Profile: pair Networks - managing growth is a big challenge
15 April 2002

Question: What do you do when you can't find a suitable web host to support your website? Answer: You set one up yourself. At least that's what pinball wizard Kevin Martin did when he couldn't find a web hosting company that provided the right kind of service for his pinball portal.

Mr Martin is the 30-year-old chief executive of pair Networks, a web hosting company he founded in Pittsburgh, Pennsylvania in August 1995. In the seven ensuing years, pair has earned a reputation as one of the most well-respected small players in the overcrowded and uneven web-hosting sector.

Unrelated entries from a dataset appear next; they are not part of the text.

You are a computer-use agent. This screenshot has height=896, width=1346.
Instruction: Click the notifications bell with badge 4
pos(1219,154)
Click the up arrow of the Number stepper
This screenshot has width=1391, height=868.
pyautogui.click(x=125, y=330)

The company hosts more than 127,000 unique websites and serves customers in 150 countries, half of whom live outside the US. Its clients include the Philadelphia Flower Show, Readers' Digest Canada and a slew of hobbyist, technology and music sites, as well as some 14,000 authorised re-sellers. In Webhosting Magazine's first ever Best Hosts Awards announced earlier this year, pair topped the list in the shared hosting award category, scoring high for its profitability, breadth of offerings, health, growth and word-of-mouth reputation.

As with many other web hosts, customers can choose from a menu of bundled service plans, rather than buying each tool separately, a la carte. The various levels of shared and dedicated website hosting, domain name registration and mailing list services are typical of any small web hosting company. But pair also offers less common options, such as e-commerce solutions and a local peer exchange, PitX, which connects internet service providers within the Pittsburgh area with one another directly.

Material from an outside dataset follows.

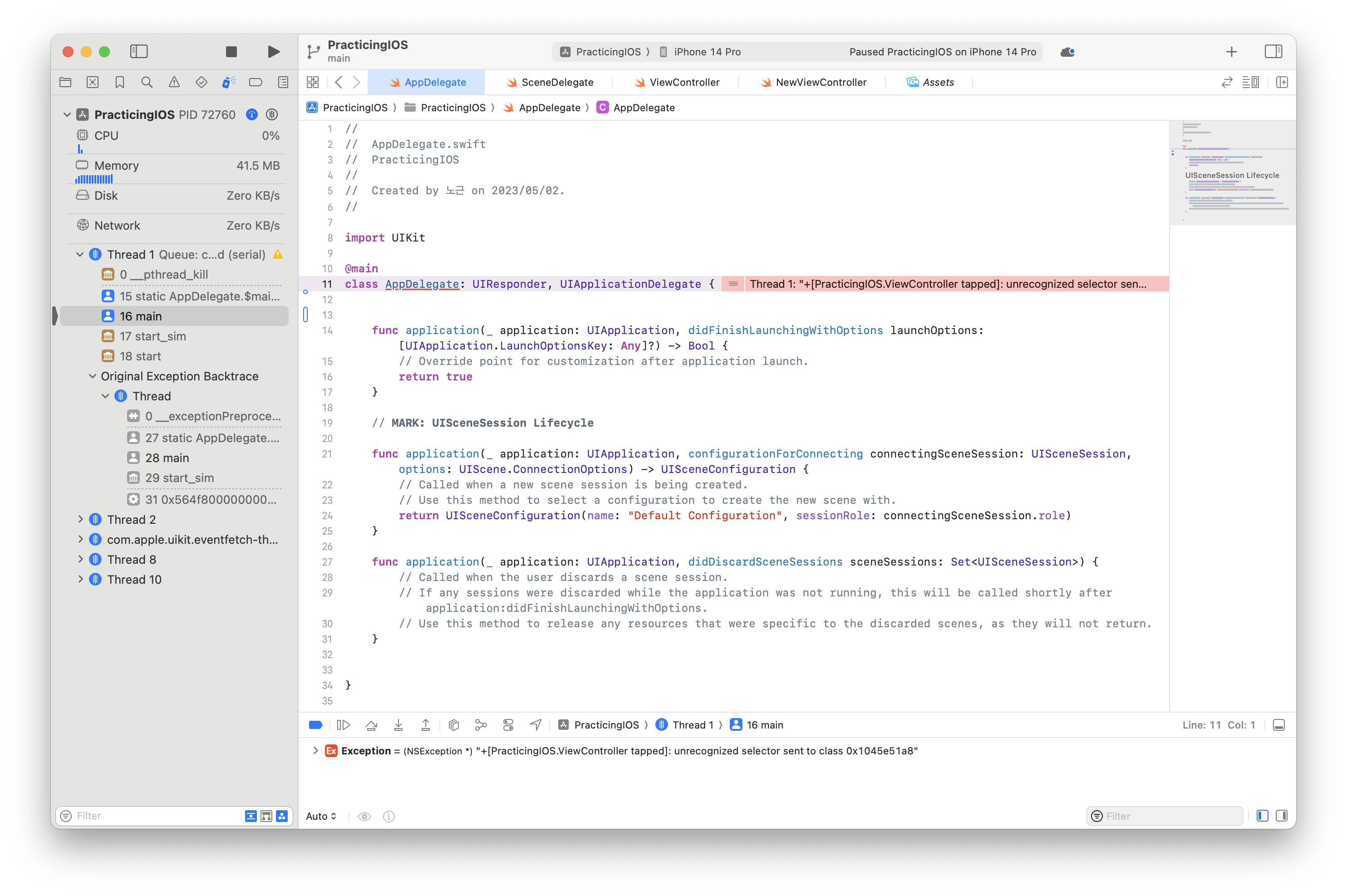
Task: Click Continue program execution icon
Action: pyautogui.click(x=343, y=725)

Pair's web hosting offerings are divided into four categories: shared, e-commerce, high-volume and dedicated. Each category includes several degrees of service. At the lowest end of the shared market, a customer can get 100MB (megabytes) of disk space, one mailbox and 24-hour email support for $5.95 per month. By contrast, at the top of the dedicated arena, $599 a month will buy you unrestricted, private access to an AMD Athlon 1400MHz processor, 250 mailboxes and telephone support.

But most of pair's customers do not need this level of service. The most popular plans are the lower-cost options, such as the FTP, Basic and Advanced accounts, which range from $5.95 to $17.95. The FTP and Basic accounts include 100MB disk space, while the Advanced boasts 200MB.

One of the biggest challenges for pair has been managing its growth over the years. Mr Martin says that aside from the $10,000 loan he borrowed to start up his company, pair has never been in debt and has been consistently profitable since February 1996, two months after going live. The profits are reinvested in the privately-held company to improve infrastructure and support services. "There's no company Ferrari, but we're constantly improving our service," says Mr Martin.

The level of customer service has been one of the company's greatest concerns. During the internet boom of the late 1990s, the widespread demand for domain names and web sites led to a surge in business for many entry-level ISPs. "In 1997 and 1998, we were swamped with business; we had no time to develop better support systems," says Mr Martin.

Since the stampede for hosting services has abated in recent times, pair improved its outreach. A year ago, the company added phone support to all account-holders at the $29.95 level and above and currently dedicates three-quarters of its 41-strong workforce to technical support.

For a company of its size in turbulent economic times, pair is doing better than many of its peers. "There aren't too many hosts out there who can say they are profitable," says Ted Chamberlin, networking analyst at Gartner, the Connecticut-based technology consultancy.

Money not spent on customer service is ploughed into technology. The company's telecoms infrastructure, switching equipment and web servers have been upgraded or replaced.

Pair has turned down acquisition offers from larger companies, while Mr Martin considers other options. One plan is to build a second facility, while another is to partner with a rival company.

But while the market for small web hosts has good prospects, at least in the short term, experts believe the drive towards consolidation within the web host space could force companies such as pair into acquisition deals sometime over the next few years.

Companies like pair predominantly attract amateur and small business customers rather than the bigger corporations which are handled by service providers such as AT&T and NTT/Verio. As a result, they may see their users outgrow them, even at the high-end, dedicated account levels.

"Soon everybody will be on the web, so there will be much less demand for entry-level services," says Mr Chamberlin. "The small 'mom-n-pop' firms just won't be able to compete with the bigger networks."